Segment Start: DATASET RECORDS

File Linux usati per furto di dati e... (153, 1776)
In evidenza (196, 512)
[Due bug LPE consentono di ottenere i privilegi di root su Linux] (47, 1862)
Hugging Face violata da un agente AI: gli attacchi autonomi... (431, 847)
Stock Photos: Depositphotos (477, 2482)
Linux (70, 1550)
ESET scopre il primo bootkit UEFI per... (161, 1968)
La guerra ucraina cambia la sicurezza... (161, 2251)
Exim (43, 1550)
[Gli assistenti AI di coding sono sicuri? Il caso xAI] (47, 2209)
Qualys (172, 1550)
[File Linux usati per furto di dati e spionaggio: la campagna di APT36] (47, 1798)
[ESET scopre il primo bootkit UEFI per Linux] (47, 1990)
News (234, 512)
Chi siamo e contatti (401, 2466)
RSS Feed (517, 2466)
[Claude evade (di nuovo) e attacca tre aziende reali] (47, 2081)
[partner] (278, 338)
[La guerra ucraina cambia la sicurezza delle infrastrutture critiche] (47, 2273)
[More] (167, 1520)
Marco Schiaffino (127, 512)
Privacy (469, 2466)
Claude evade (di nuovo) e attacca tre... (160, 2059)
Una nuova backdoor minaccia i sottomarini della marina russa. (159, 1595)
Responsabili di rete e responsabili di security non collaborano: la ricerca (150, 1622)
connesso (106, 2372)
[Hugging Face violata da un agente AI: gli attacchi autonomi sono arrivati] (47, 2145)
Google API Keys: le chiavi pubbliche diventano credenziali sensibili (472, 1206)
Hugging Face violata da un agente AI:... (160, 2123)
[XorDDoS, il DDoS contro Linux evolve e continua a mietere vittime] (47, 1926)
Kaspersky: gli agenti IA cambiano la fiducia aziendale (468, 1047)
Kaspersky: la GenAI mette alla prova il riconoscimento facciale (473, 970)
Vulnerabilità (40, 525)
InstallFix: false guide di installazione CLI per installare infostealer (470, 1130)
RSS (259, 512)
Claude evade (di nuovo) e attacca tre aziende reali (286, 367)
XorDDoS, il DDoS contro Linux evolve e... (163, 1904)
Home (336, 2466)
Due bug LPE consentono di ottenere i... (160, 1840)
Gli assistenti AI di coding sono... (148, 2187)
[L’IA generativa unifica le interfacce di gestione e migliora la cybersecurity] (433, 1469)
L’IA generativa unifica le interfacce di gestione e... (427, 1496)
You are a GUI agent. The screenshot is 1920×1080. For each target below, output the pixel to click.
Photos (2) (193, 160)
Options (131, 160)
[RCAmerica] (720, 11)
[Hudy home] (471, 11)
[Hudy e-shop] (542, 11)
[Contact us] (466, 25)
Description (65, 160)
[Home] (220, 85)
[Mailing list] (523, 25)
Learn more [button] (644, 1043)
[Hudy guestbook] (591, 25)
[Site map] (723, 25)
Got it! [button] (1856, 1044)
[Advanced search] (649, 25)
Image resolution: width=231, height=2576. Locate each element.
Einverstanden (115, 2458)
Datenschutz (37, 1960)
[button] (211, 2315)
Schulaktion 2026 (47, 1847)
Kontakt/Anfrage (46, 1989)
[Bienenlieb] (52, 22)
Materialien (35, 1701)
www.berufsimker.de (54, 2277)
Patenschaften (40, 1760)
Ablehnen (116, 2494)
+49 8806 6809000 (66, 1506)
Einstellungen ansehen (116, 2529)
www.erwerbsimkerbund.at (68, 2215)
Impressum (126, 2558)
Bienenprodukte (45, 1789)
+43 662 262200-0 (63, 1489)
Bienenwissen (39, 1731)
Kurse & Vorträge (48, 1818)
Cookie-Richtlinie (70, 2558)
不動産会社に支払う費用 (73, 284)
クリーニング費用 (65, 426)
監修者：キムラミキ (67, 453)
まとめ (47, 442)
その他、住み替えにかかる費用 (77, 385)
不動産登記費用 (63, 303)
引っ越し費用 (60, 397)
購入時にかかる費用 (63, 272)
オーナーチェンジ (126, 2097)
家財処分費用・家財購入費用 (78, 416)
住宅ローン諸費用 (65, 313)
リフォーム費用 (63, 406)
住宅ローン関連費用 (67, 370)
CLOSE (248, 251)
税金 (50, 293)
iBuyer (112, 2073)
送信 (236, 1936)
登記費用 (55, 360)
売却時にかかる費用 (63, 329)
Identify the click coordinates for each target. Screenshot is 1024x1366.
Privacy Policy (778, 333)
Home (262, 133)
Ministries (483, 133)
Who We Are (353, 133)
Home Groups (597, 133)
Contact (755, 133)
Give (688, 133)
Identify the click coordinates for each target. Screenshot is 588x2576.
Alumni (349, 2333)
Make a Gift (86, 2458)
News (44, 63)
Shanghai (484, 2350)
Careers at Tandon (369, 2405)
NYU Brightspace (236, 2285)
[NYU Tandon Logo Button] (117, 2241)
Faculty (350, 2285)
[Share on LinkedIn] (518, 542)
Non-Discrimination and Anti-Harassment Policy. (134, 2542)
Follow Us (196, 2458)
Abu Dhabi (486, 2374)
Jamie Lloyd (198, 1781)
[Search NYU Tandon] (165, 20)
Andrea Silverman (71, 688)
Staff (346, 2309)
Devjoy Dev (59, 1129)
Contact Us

Segment End: DATASET RECORDS

### WORK REQUEST
Please reproduce, exactly as they appear above, the lines from the line containing "[button] (211, 2315)" up to and including the line containing "Bienenwissen (39, 1731)".

### TASK SOLUTION
[button] (211, 2315)
Schulaktion 2026 (47, 1847)
Kontakt/Anfrage (46, 1989)
[Bienenlieb] (52, 22)
Materialien (35, 1701)
www.berufsimker.de (54, 2277)
Patenschaften (40, 1760)
Ablehnen (116, 2494)
+49 8806 6809000 (66, 1506)
Einstellungen ansehen (116, 2529)
www.erwerbsimkerbund.at (68, 2215)
Impressum (126, 2558)
Bienenprodukte (45, 1789)
+43 662 262200-0 (63, 1489)
Bienenwissen (39, 1731)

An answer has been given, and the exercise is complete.